Cent ans après la révolution d’Octobre, un proscrit nommé Lénine

mercredi 15 août 2012.
 

Le dirigeant bolchevik a été, depuis vingt ans, l’objet d’une campagne visant à lui imputer une responsabilité dans les crimes du stalinisme. Si le léninisme en termes d’organisation et de projet est périmé, il est utile de lire son œuvre, estime Lucien Sève.

De Budapest à Tirana, des pays Baltes à l’Asie centrale, la chute des régimes issus du modèle soviétique a donné lieu à la destruction des statues de Lénine qui marquaient l’appartenance de ces États au camp socialiste. L’image la plus célèbre du film Good Bye Lenin ! de Wolfgang Becker montre le buste du dirigeant soviétique promené au bout d’un câble fixé à un hélicoptère dans le ciel de Berlin. Au-delà des monuments, c’est la pensée et l’œuvre de Vladimir Oulianov qu’on a voulu déboulonner. Jusqu’alors, la figure de Lénine était liée, dans la conscience collective, au début de l’histoire soviétique, au triomphe d’une révolution pleine de promesses, en opposition avec le règne tyrannique de Staline et ses grands procès qui liquidèrent les compagnons de Lénine. L’image du dirigeant bolchevik était restée positive, symbole de la pureté de l’idéal révolutionnaire. « Lénine, relève-toi, ils sont devenus fous », chantait jadis Michel Sardou, artiste de droite qu’on ne pouvait soupçonner de soviétophilie.

Un essai vif et stimulant au titre qui annonce la couleur

Depuis l’effondrement de l’Union soviétique, s’est développée une campagne idéologique visant à ternir la mémoire de Lénine en l’associant à Staline. Le centenaire d’Octobre marquera-t-il le retour de Vladimir Oulianov à la place qu’il doit occuper  ? Une chose est sûre  : on ne peut comprendre la révolution russe sans connaître la pensée de celui qui en fut le premier concepteur et son organisateur.

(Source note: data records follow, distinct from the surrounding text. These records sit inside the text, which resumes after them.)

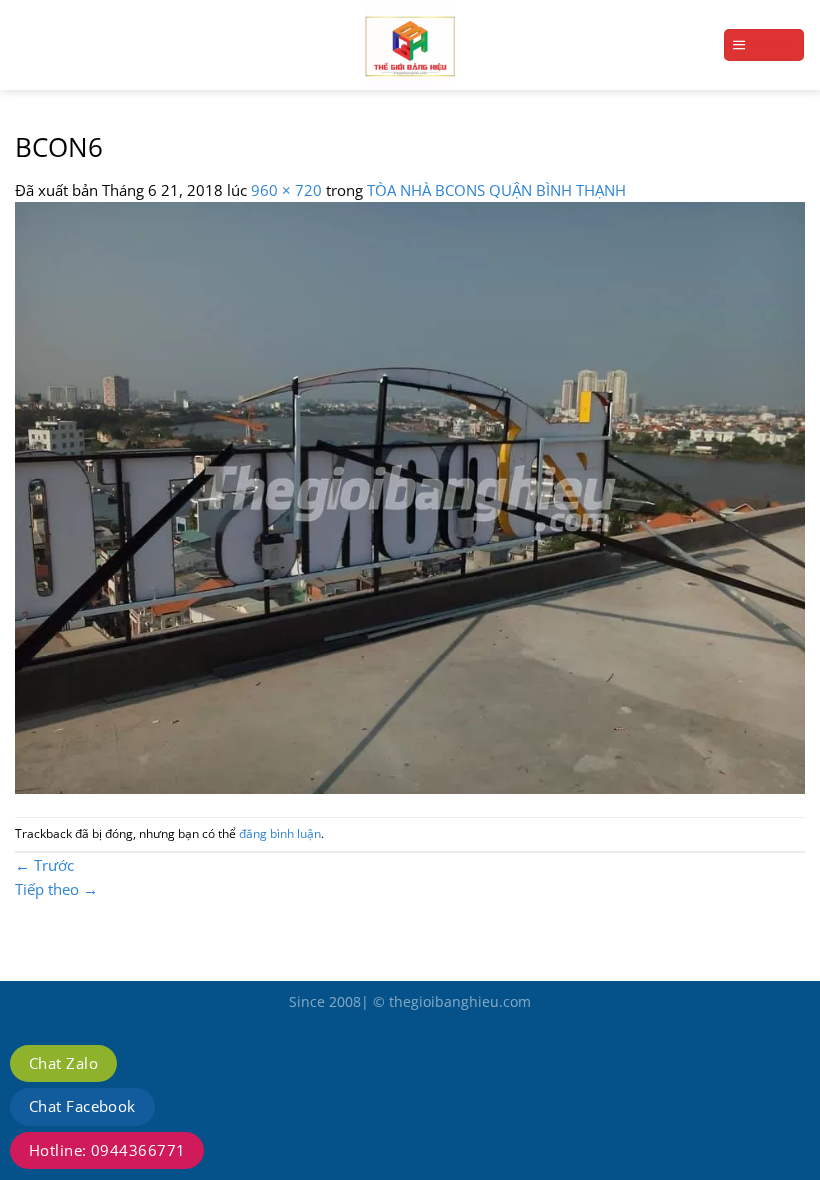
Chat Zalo (63, 1063)
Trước (44, 865)
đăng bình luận (280, 833)
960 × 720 (286, 190)
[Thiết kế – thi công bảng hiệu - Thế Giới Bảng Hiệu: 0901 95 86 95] (410, 45)
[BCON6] (410, 496)
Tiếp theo (56, 889)
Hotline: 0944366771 (107, 1150)
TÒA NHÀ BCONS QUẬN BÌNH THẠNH (496, 190)
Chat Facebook (82, 1106)
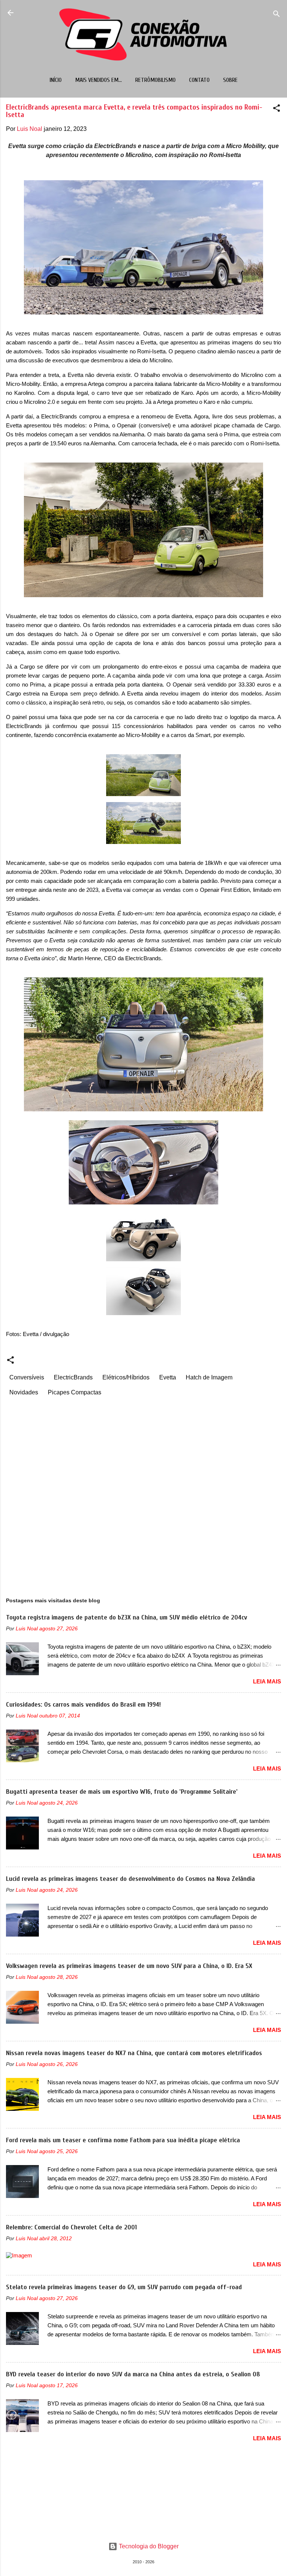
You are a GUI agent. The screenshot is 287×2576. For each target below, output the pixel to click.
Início (56, 80)
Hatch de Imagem (209, 1377)
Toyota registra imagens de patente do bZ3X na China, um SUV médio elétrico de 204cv (126, 1617)
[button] (276, 109)
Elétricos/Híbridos (125, 1377)
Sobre (230, 80)
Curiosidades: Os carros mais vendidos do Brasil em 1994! (83, 1704)
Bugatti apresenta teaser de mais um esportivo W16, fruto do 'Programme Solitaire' (122, 1792)
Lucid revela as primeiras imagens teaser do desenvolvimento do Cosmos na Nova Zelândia (130, 1879)
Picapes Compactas (74, 1392)
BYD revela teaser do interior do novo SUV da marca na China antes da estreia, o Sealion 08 (133, 2374)
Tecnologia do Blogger (148, 2546)
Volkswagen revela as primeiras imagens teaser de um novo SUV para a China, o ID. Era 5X (129, 1966)
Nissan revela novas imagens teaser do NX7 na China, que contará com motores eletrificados (134, 2053)
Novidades (23, 1392)
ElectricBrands (73, 1377)
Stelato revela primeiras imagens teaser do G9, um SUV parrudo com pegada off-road (124, 2287)
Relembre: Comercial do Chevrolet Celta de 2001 (71, 2227)
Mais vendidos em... (98, 80)
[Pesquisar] (276, 15)
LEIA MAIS (267, 1681)
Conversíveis (26, 1377)
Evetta (167, 1377)
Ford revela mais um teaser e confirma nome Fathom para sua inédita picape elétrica (123, 2140)
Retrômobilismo (155, 80)
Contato (199, 80)
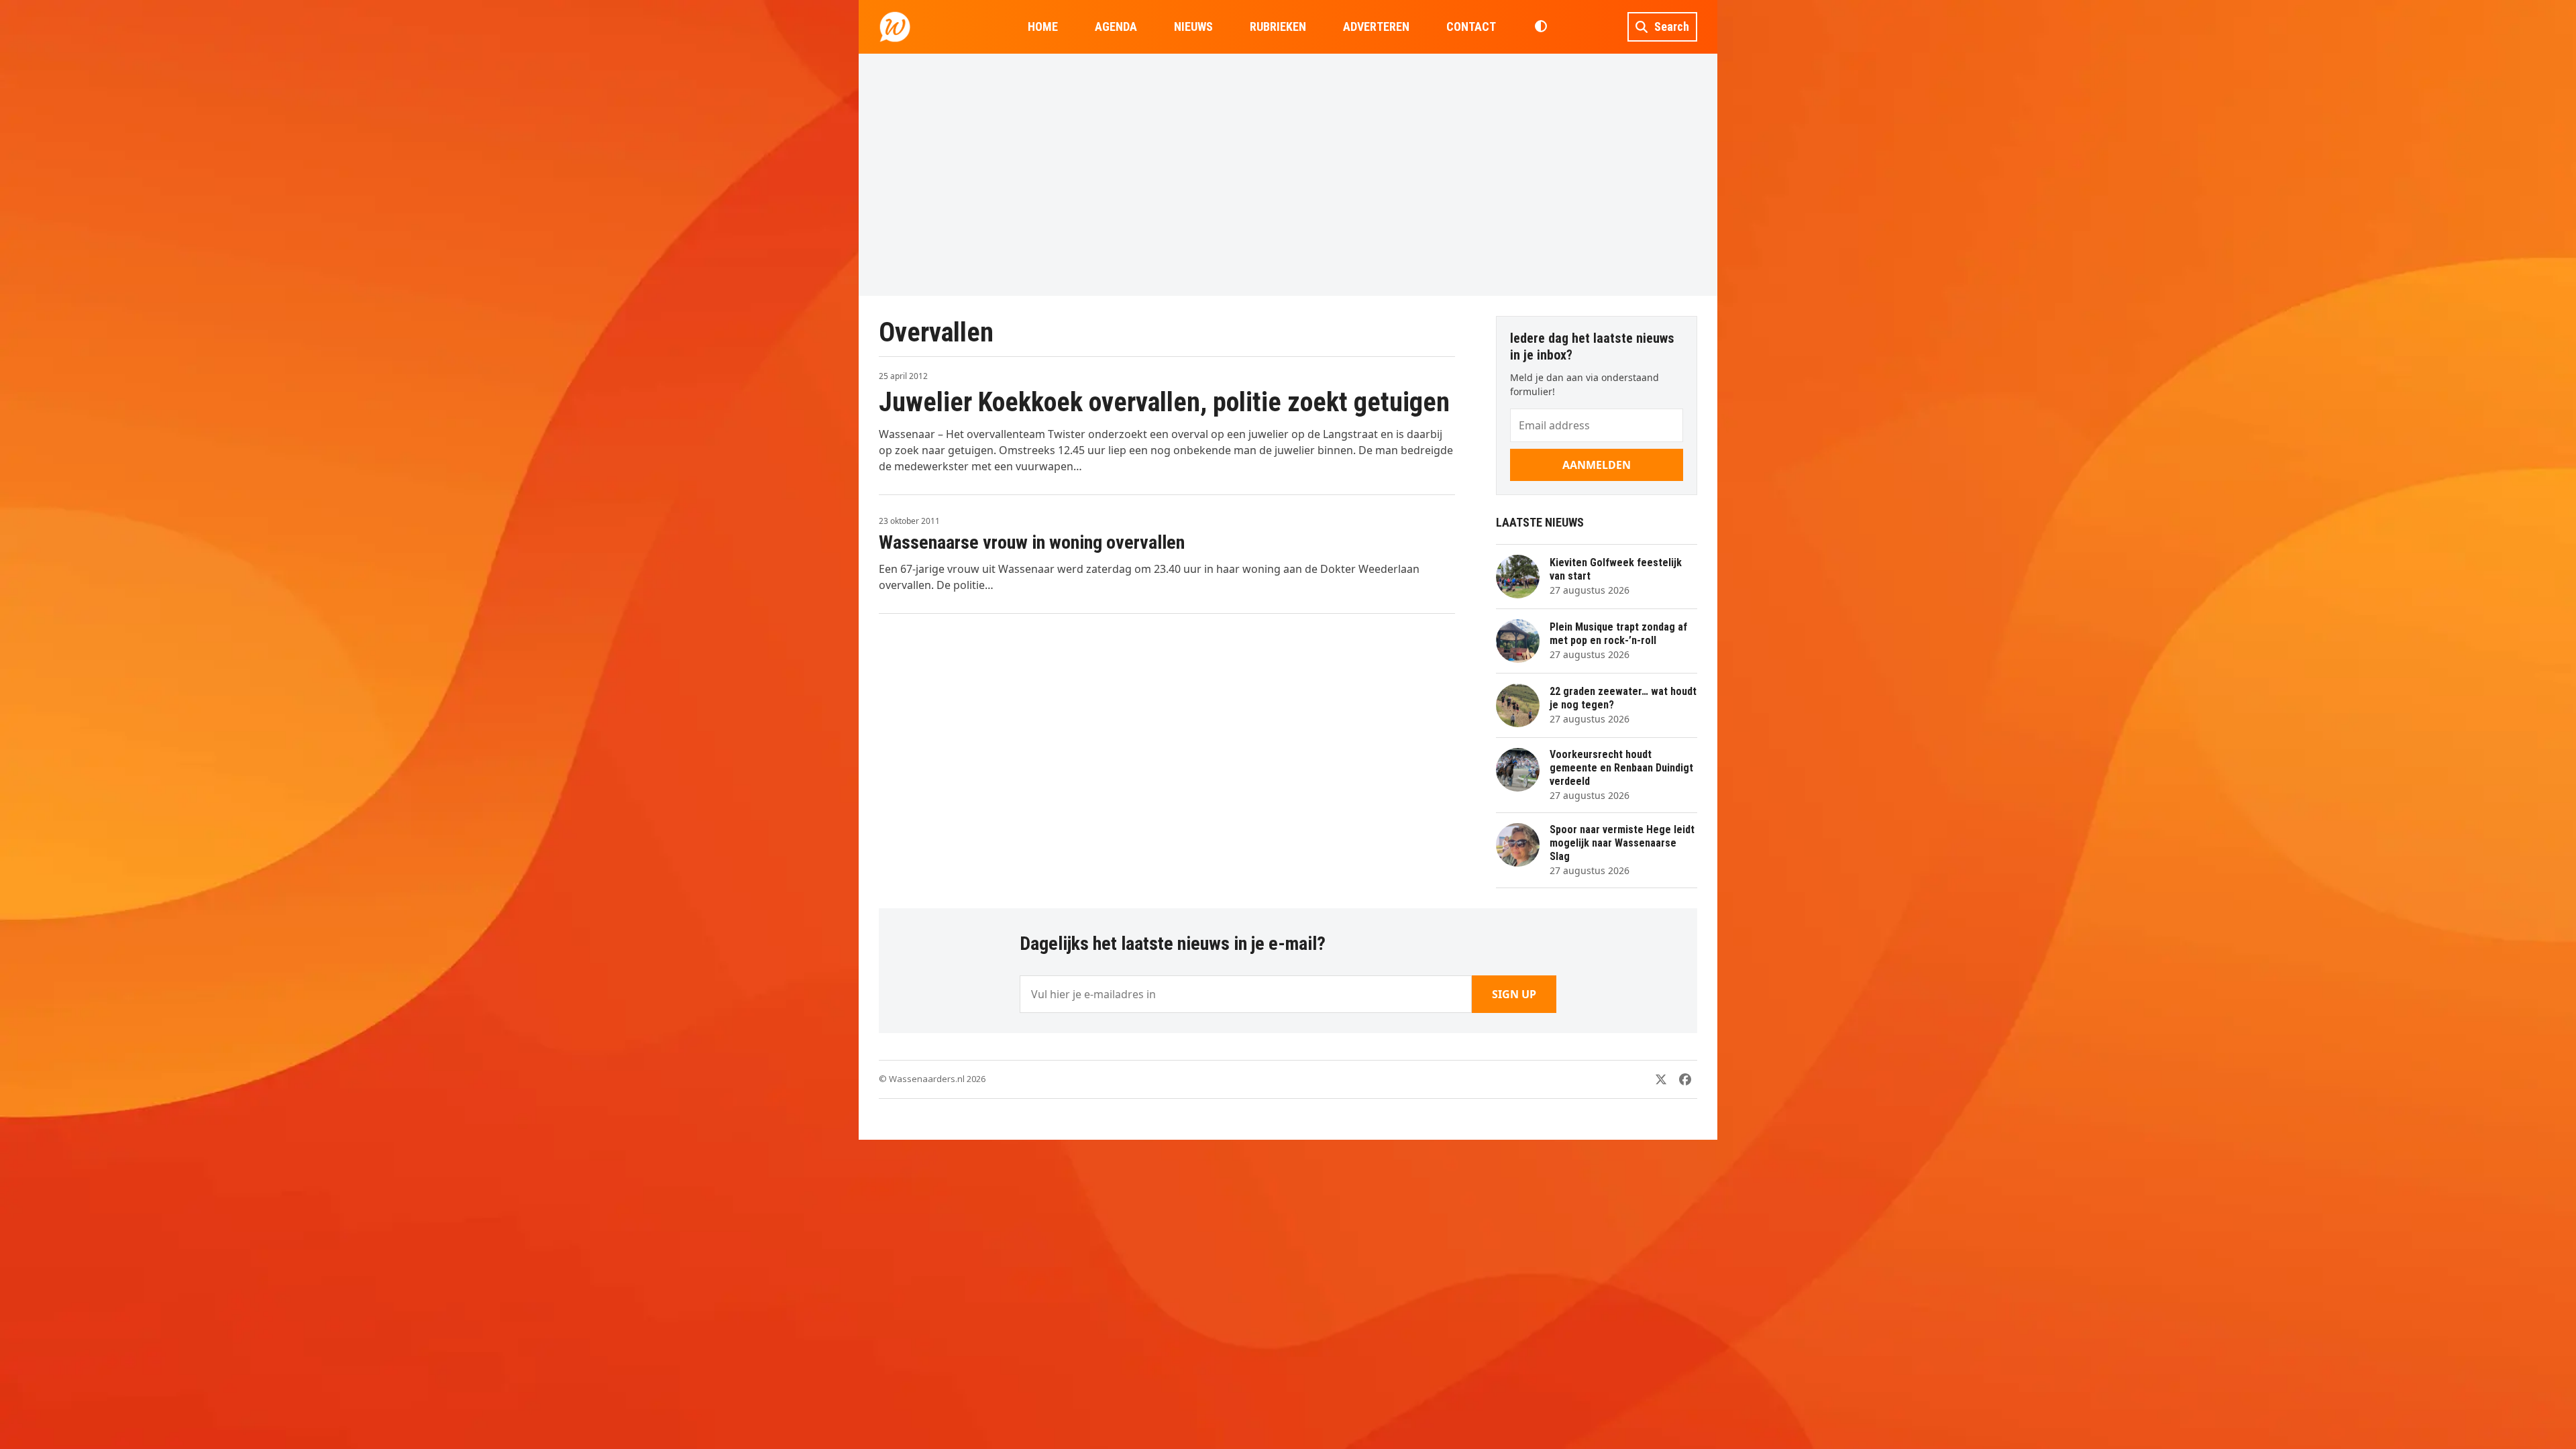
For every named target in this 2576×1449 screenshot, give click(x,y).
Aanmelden (1596, 465)
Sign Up (1514, 994)
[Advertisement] (1287, 174)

Lucien Sève publie un essai vif et stimulant au titre qui annonce la couleur  : Octobre 1917. Une lecture très critique de l’historiographie dominante. Le philosophe marxiste, fin connaisseur de Lénine, oppose textes originaux et arguments convaincants à une image dépréciative du dirigeant bolchevik largement diffusée depuis les années 1980. Cette offensive remonte à la présidence de Ronald Reagan aux États-Unis, qui désignait l’URSS comme « l’empire du mal ». En France a paru il y a vingt ans le Livre noir du communisme, réalisé sous la direction de Stéphane Courtois, qui stigmatisait Lénine comme précurseur de la tyrannie stalinienne. Courtois récidive cette année en publiant un essai intitulé Lénine, l’inventeur du totalitarisme. Lucien Sève combat ce révisionnisme historique qui vise finalement à criminaliser tout projet communiste. « De Lénine à Staline, il y a eu bien plus rupture que continuité, rappelle-t-il, et même trahison plutôt que fidélité, de sorte que les horreurs à quoi renvoie syncrétiquement le terme de stalinisme sont à comprendre non comme une fatalité universelle inscrite dans les gènes du marxisme, mais comme une logique spécifique de la révolution dans un pays retardataire dont l’essence est entièrement historique. »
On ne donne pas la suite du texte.